### [FRAGMENTO DEL TEXTO]
· · · · · · ·

"La economía argentina contemporánea se asemeja a una meticulosa puesta en escena teatral, donde el decorado de una supuesta normalización macroeconómica intenta ocultar los cimientos podridos sobre los que se erige. El gobierno nacional, en un estado de extrema fragilidad política tras el veredicto contundente de las urnas en la provincia de Buenos Aires, se aferra a un relato de éxito que la realidad material se encarga de desmentir a diario.
A medida que el modelo exhibe sus grietas, un nerviosismo particular comienza a recorrer los pasillos de las corporaciones y los directorios de las grandes empresas. Se trata de un malestar paradójico. Por un lado, los sectores concentrados de la economía –especialmente el sector financiero, el agroexportador y las grandes empresas de energía– registran utilidades extraordinarias. Sus negocios, en el corto plazo, son excelentes. Sin embargo, esta misma elite detecta con pánico la falta de un marco político estable que garantice la continuidad de este rumbo más allá de la coyuntura inmediata y, como resulta crucial, más allá de la figura misma del presidente Javier Milei.

· · · · · · ·

### [DATOS PROPORCIONADOS]
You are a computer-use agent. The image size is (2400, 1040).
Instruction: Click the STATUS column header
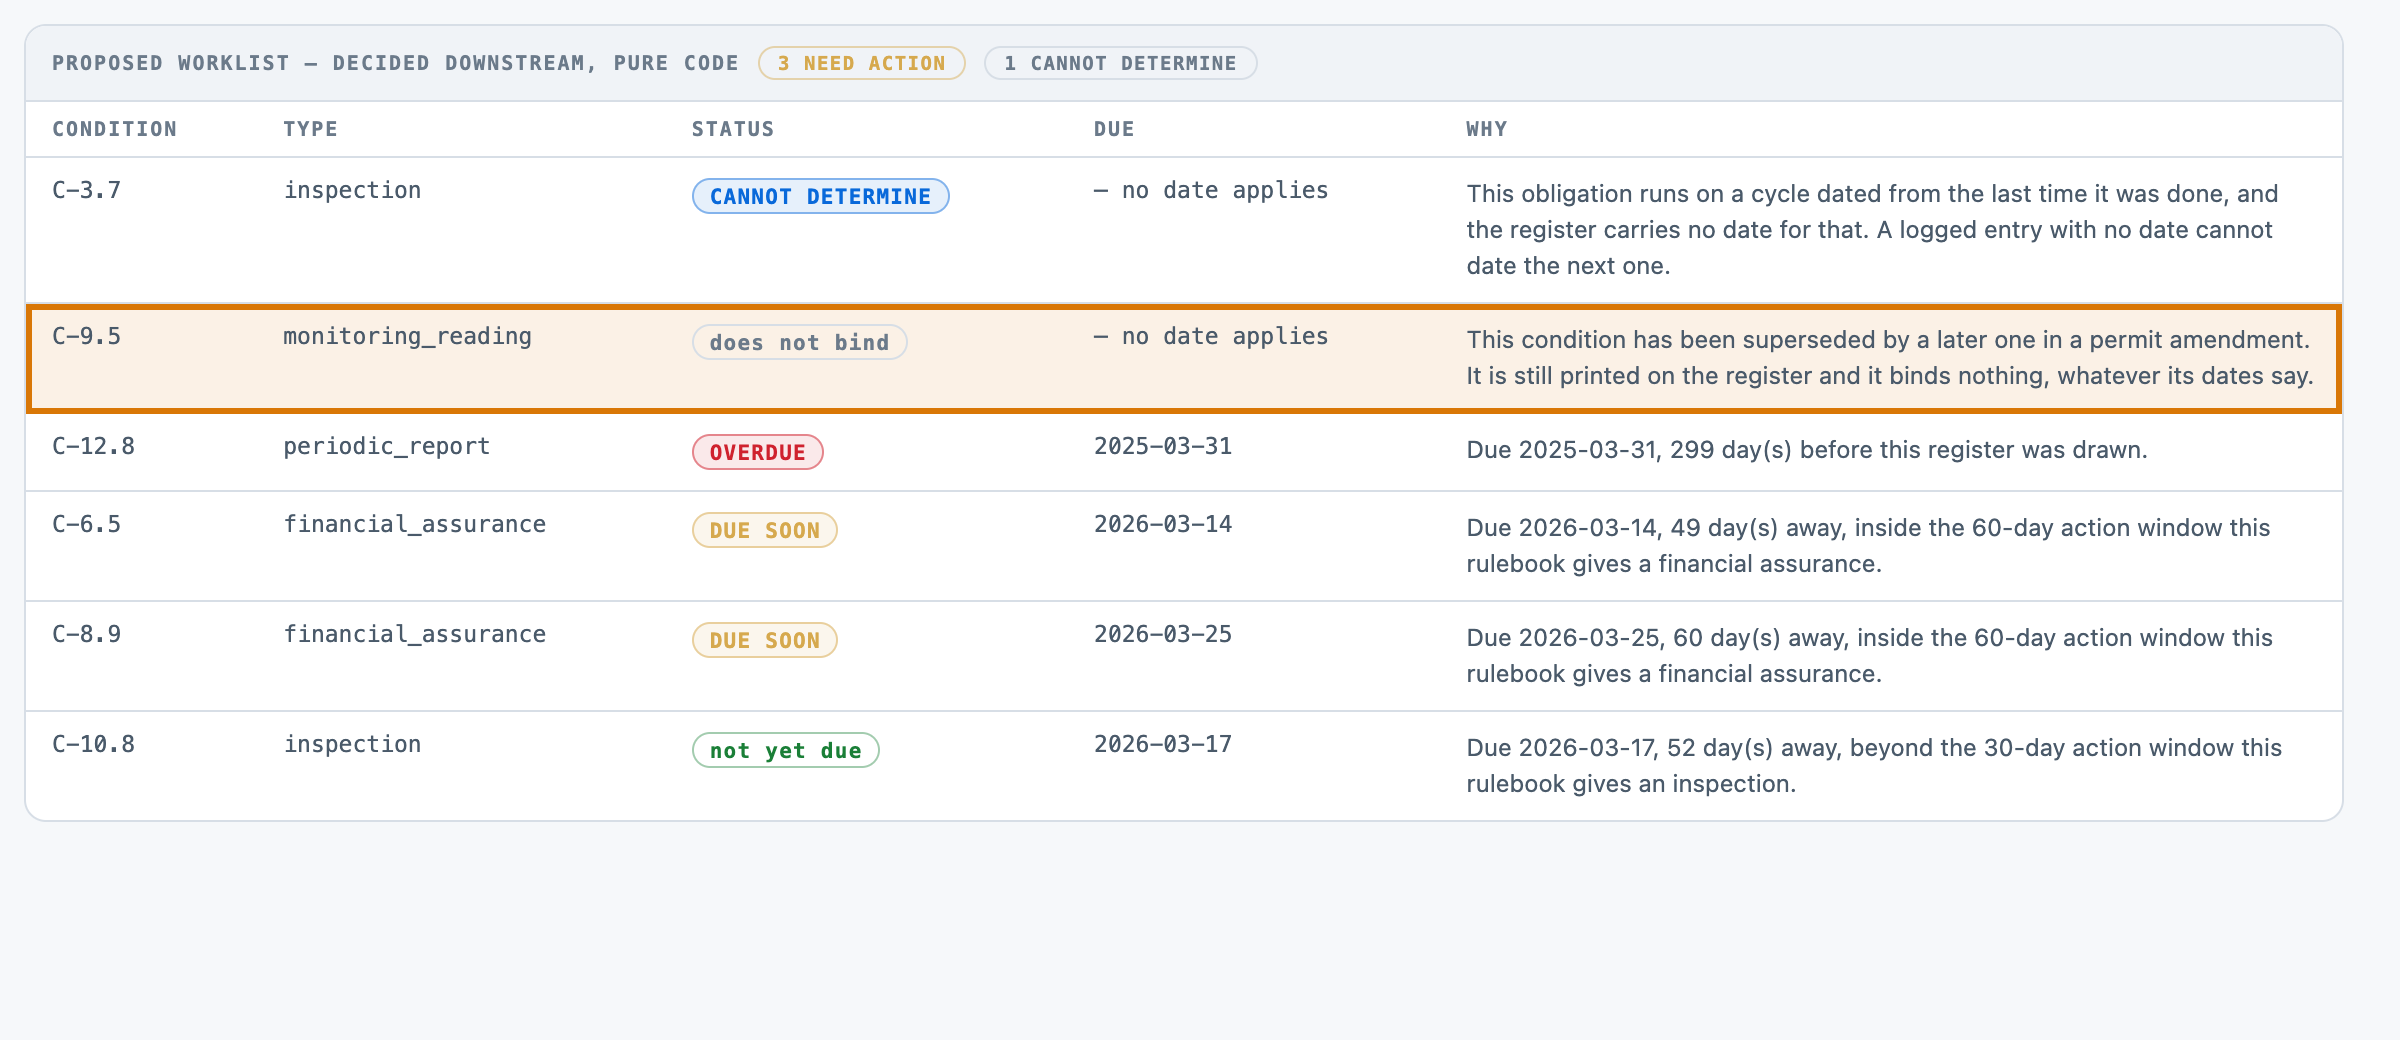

· · · · · · ·

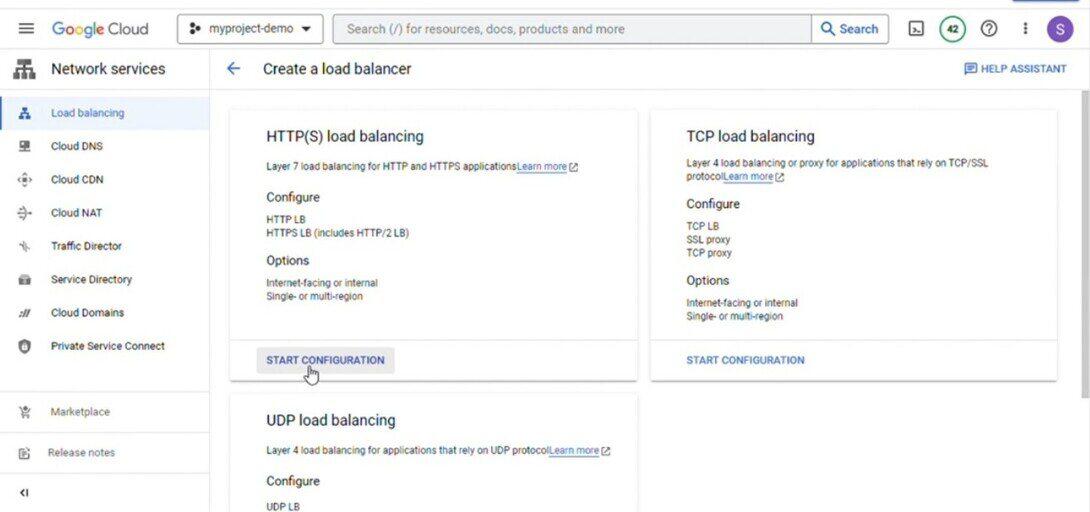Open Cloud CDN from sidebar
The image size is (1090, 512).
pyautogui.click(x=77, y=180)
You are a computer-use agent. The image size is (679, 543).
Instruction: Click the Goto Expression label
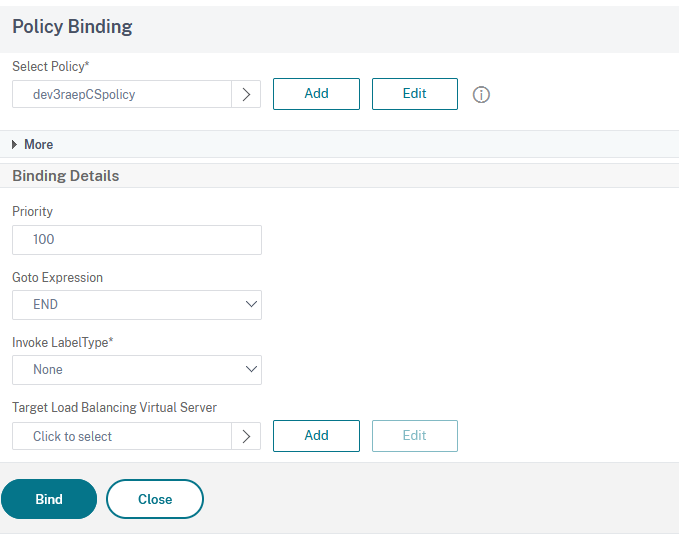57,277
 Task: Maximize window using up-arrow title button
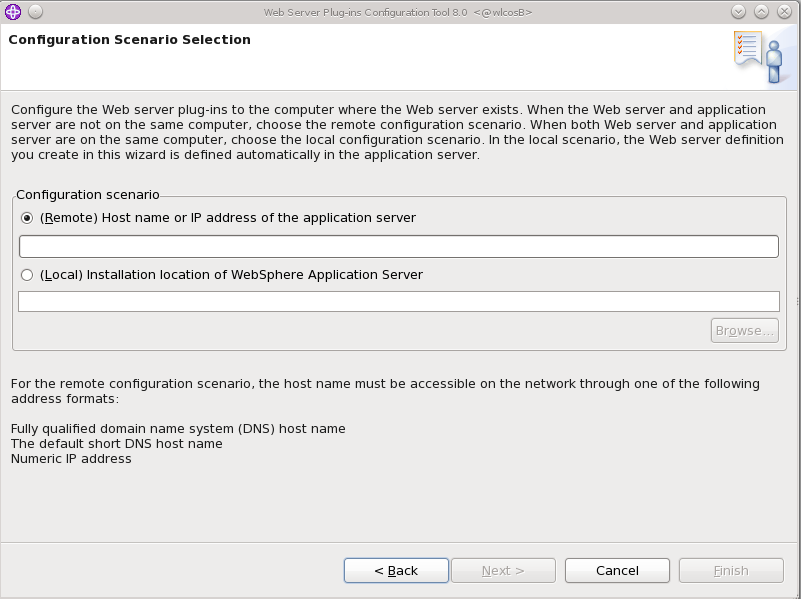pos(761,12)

· · · · · · ·

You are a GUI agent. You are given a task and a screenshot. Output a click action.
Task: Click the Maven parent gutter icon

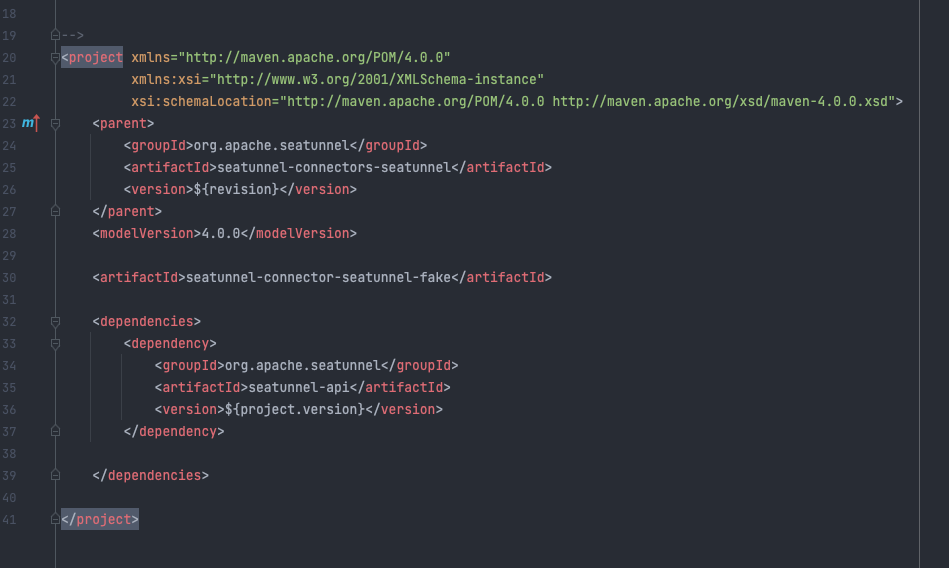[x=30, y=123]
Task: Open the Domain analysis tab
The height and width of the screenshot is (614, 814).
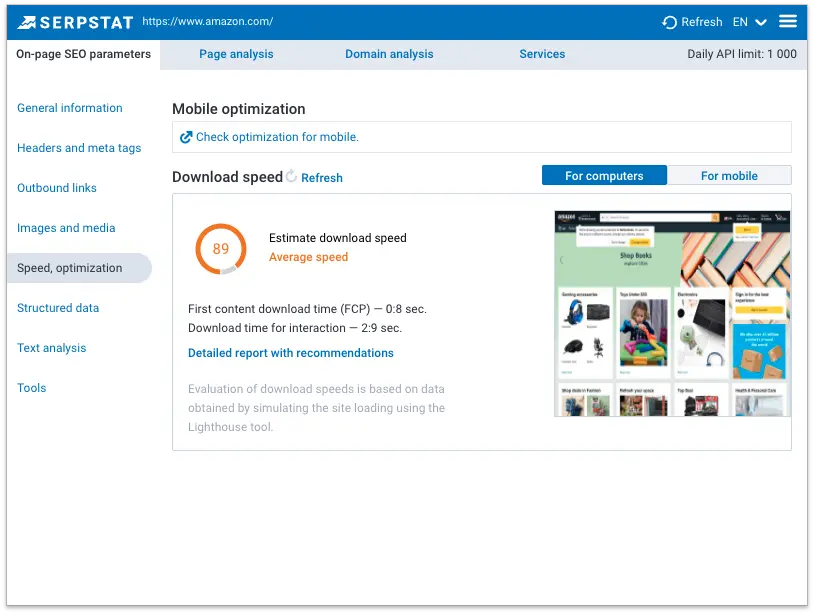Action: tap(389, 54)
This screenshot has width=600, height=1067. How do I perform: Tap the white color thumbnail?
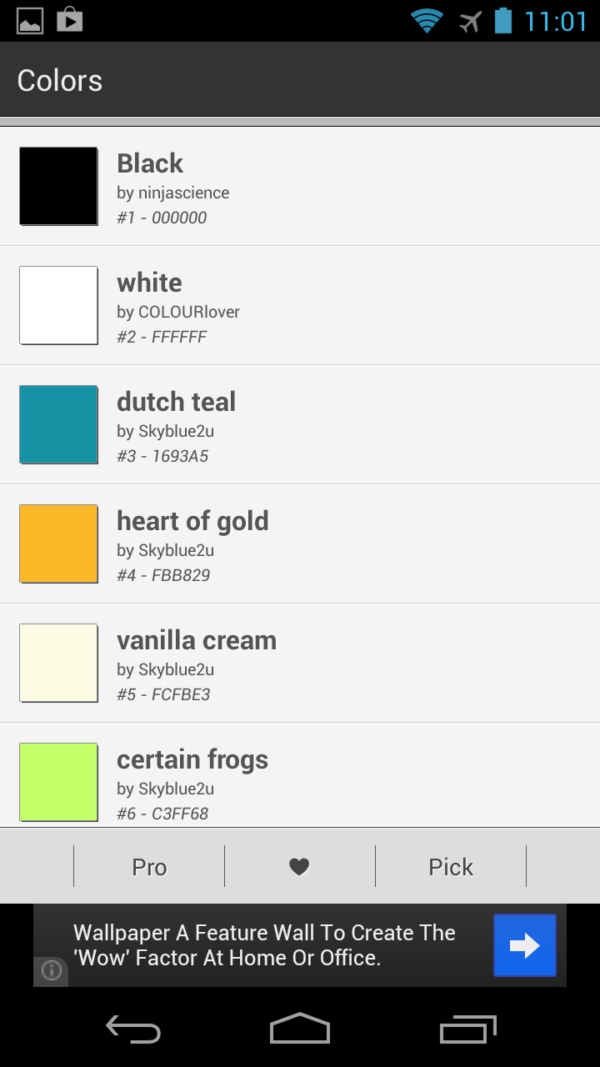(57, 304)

· · · · · · ·

Prosigue el fragmento sobre la economía argentina a partir de su última oración.

### [RESPUESTA]
La idea de garantizar la continuidad del rumbo económico aún a costa de la caída del gobierno que lo impulsa no es nueva en la historia argentina; es, de hecho, un leitmotiv de nuestra dependencia. El establishment económico ha demostrado históricamente una flexibilidad admirable en cuanto a las formas políticas, siempre y cuando el contenido económico se mantenga incólume. La última dictadura cívico-militar, el menemismo, el macrismo e incluso el albertismo han sido, en distintos grados, alternativas admisibles para las elites. Lo que estas experiencias tienen en común es que, en su momento, fueron funcionales a la imposición de un orden macroeconómico específico, basado en la primacía financiera, y la subordinación al capital global.
La gran innovación –o victoria– del establishment en el ciclo actual ha sido la internalización, por parte de una porción significativa de la clase política tradicional y de amplios sectores sociales, de ciertos dogmas como si fueran verdades técnicas incuestionables, despojándolos de su profundo contenido político y social. El equilibrio fiscal a cualquier costo es el emblema de este éxito.
Lo que en cualquier manual serio de economía es un instrumento de política coyuntural –y potencialmente recesivo– se ha convertido en un fetiche, en un sinónimo de «buena gestión» per se, divorciado por completo de sus efectos sobre el nivel de actividad, el empleo y el bienestar social. Esta aceptación acrítica del ajuste como única ortodoxia posible es el cordón umbilical que permite imaginar una transición «ordenada»: se puede cambiar a los actores en el escenario, siempre y cuando no alteren el guion escrito por los acreedores internacionales.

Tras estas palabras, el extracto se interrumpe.